▶ _WHAT IS EXPECTED_
Once you reach the line containing "National News (348, 154)" in the entries below, write out that line and each one after it down to the line containing "Contact (710, 11)", exactly and with nothing added.

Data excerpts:
--------------------------------
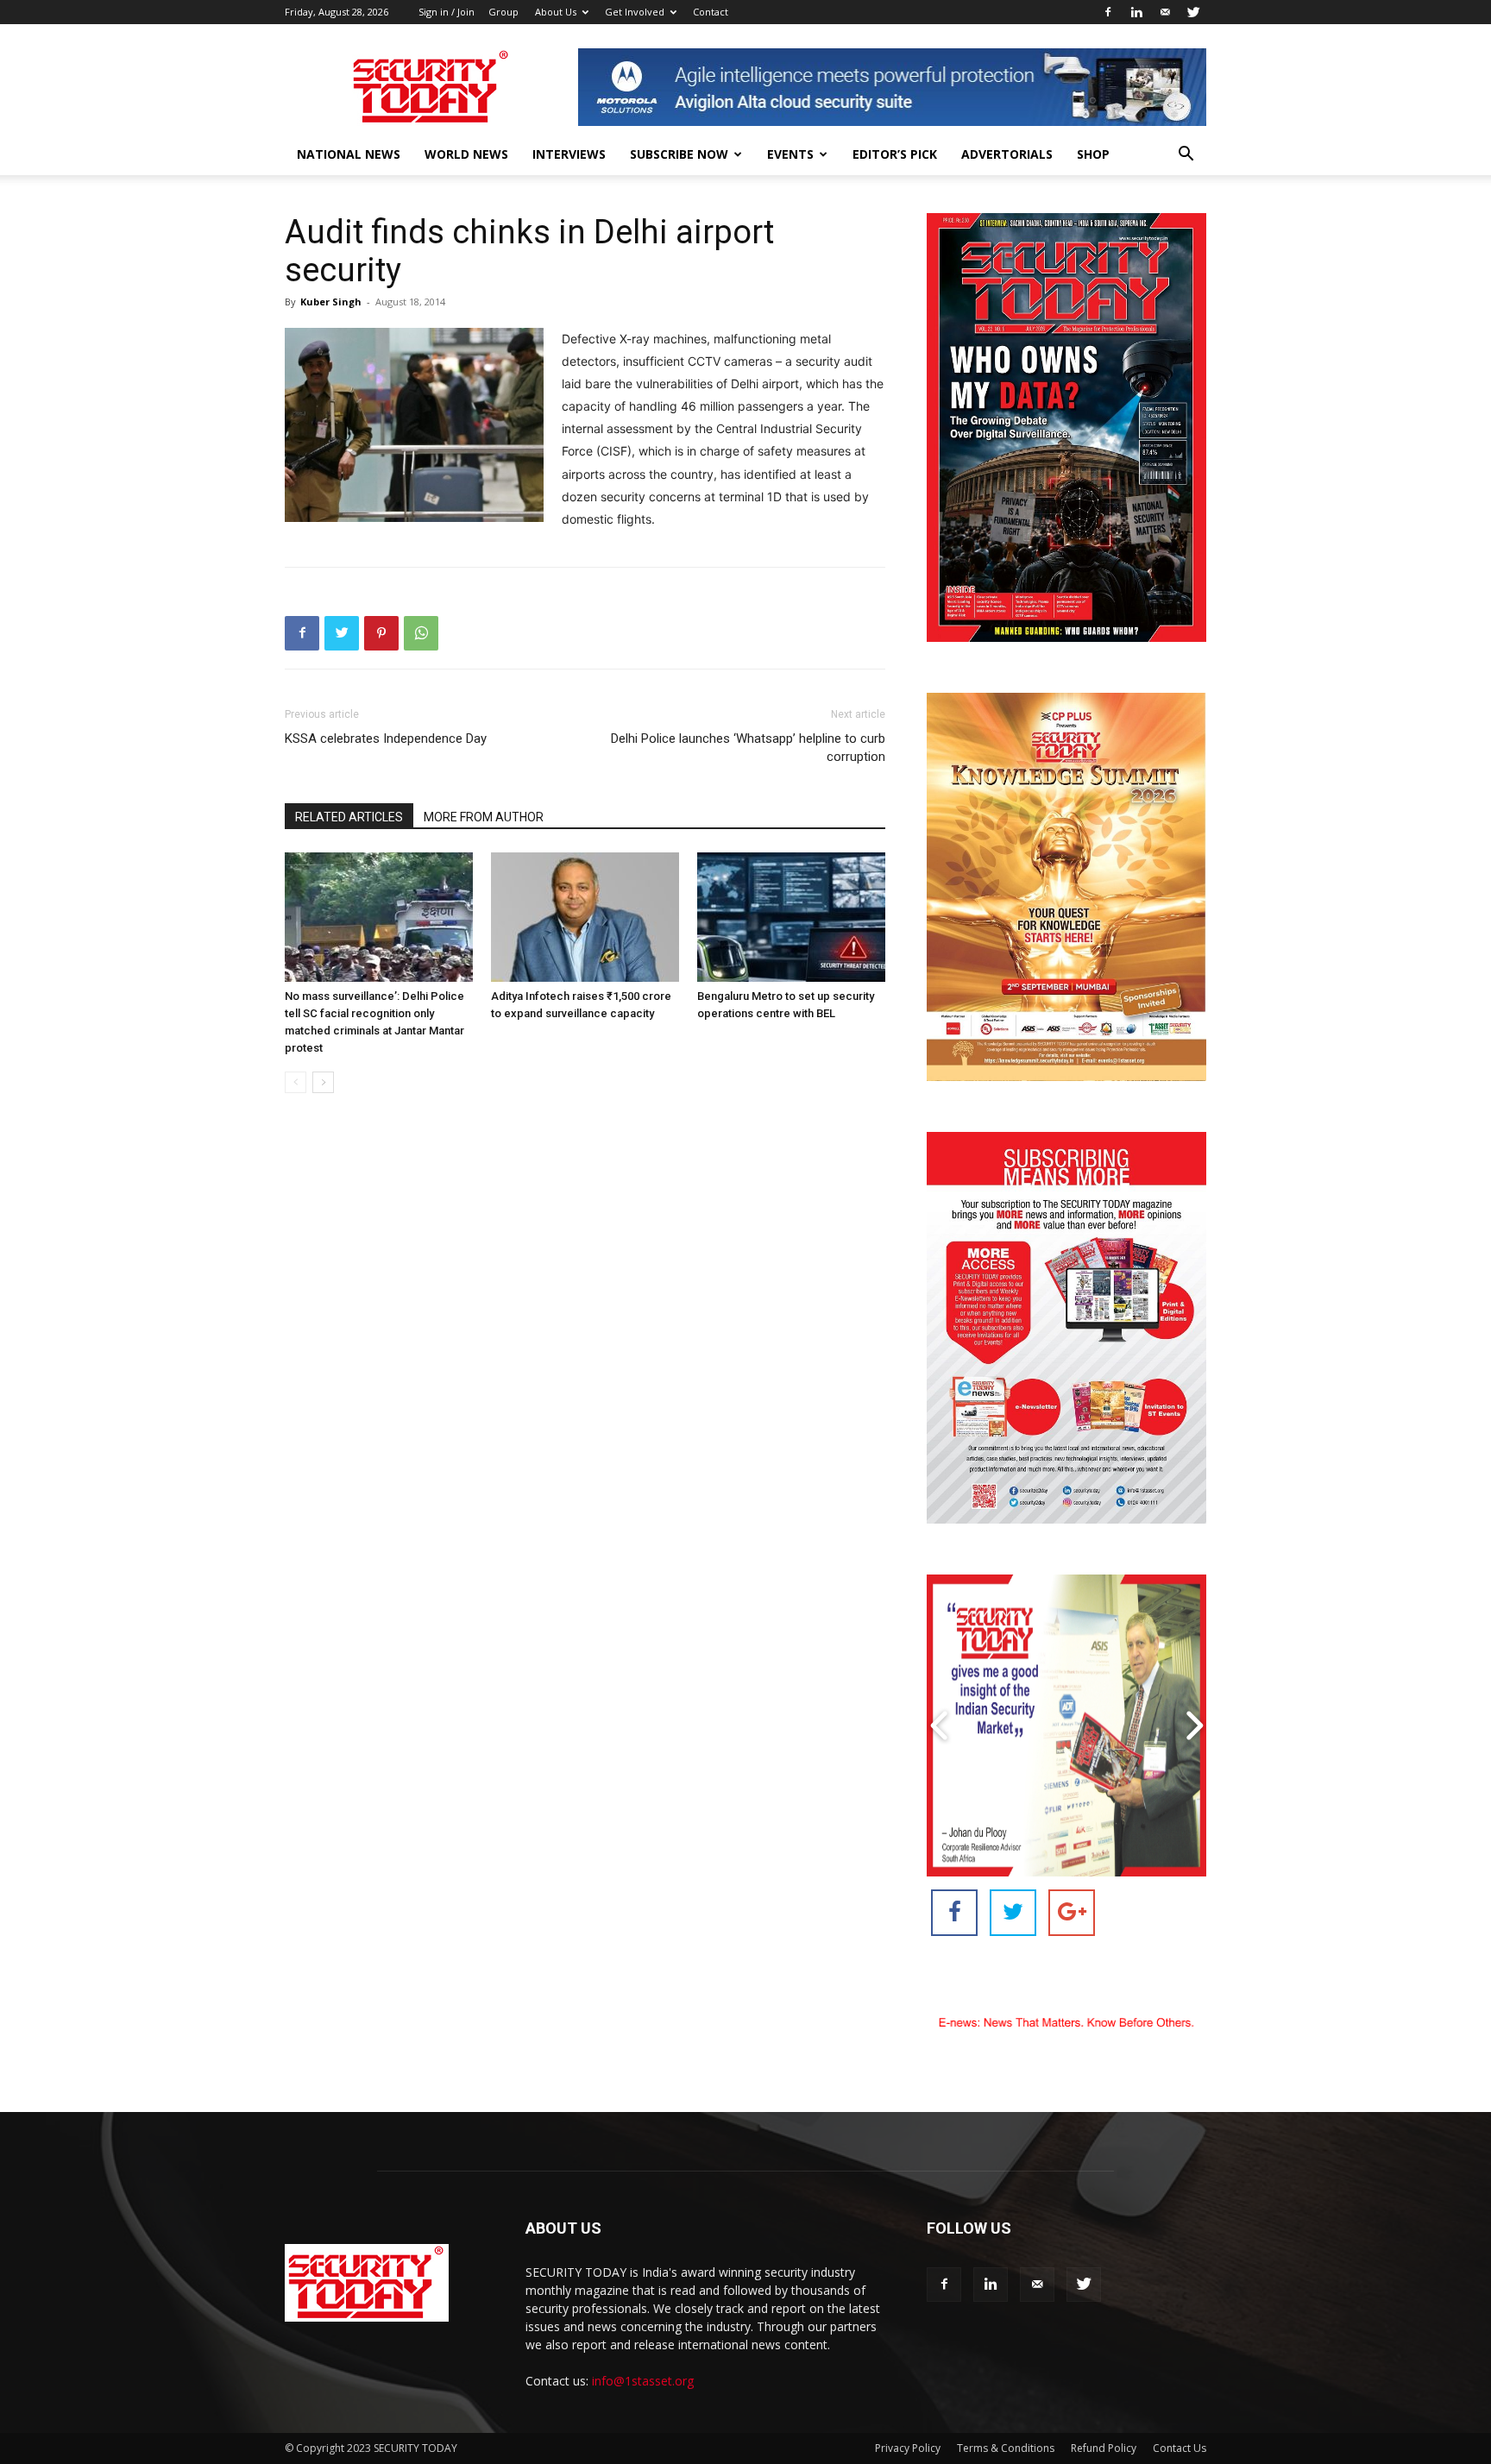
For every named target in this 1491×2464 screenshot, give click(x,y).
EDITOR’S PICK (894, 154)
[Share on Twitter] (1013, 1912)
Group (503, 11)
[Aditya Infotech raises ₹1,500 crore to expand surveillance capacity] (585, 917)
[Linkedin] (1136, 12)
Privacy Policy (908, 2448)
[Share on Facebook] (954, 1912)
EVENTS (790, 154)
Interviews (569, 154)
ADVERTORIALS (1007, 154)
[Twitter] (1193, 12)
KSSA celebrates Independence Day (386, 738)
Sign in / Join (446, 11)
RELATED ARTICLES (349, 817)
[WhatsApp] (421, 633)
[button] (1185, 156)
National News (348, 154)
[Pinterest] (381, 633)
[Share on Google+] (1071, 1912)
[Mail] (1165, 12)
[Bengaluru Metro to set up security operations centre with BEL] (791, 917)
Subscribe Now (679, 154)
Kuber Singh (331, 301)
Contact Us (1179, 2448)
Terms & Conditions (1005, 2448)
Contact (710, 11)
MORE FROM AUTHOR (484, 817)
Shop (1093, 154)
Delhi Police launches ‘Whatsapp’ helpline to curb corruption (748, 747)
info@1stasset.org (643, 2381)
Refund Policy (1103, 2448)
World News (466, 154)
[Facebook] (1108, 12)
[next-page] (323, 1082)
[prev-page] (295, 1082)
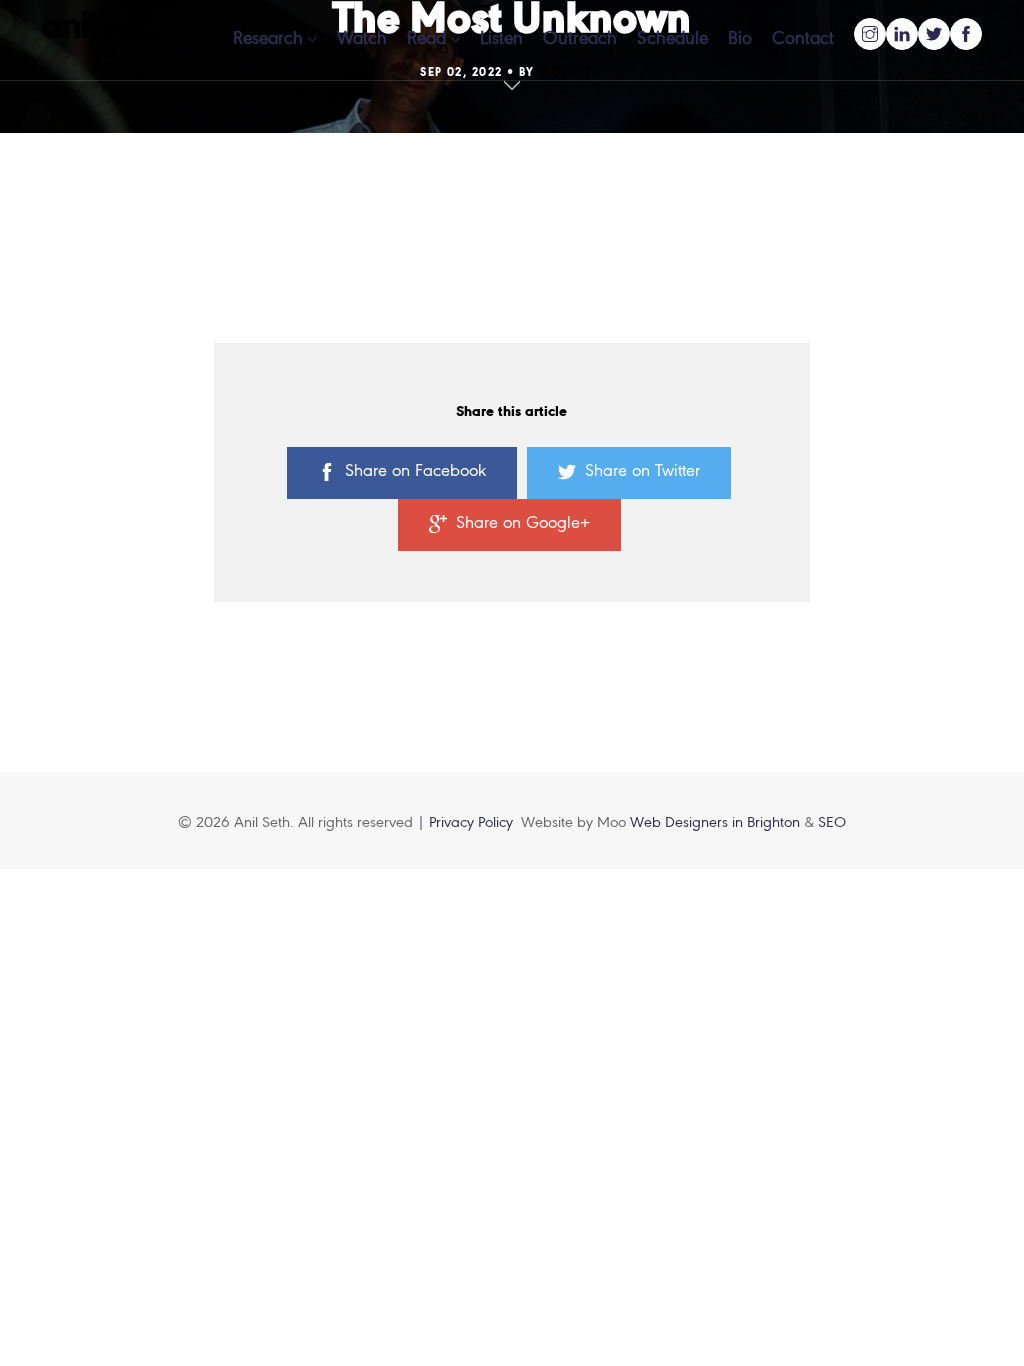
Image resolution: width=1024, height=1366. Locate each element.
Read (426, 39)
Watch (362, 39)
--------------------------------
▶ _ANSWER BOX_
National News (348, 154)
[Pinterest] (381, 633)
[Share on Google+] (1071, 1912)
[Mail] (1165, 12)
[Bengaluru Metro to set up security operations centre with BEL] (791, 917)
Subscribe Now (679, 154)
Kuber Singh (331, 301)
Contact Us (1179, 2448)
Terms & Conditions (1005, 2448)
Contact (710, 11)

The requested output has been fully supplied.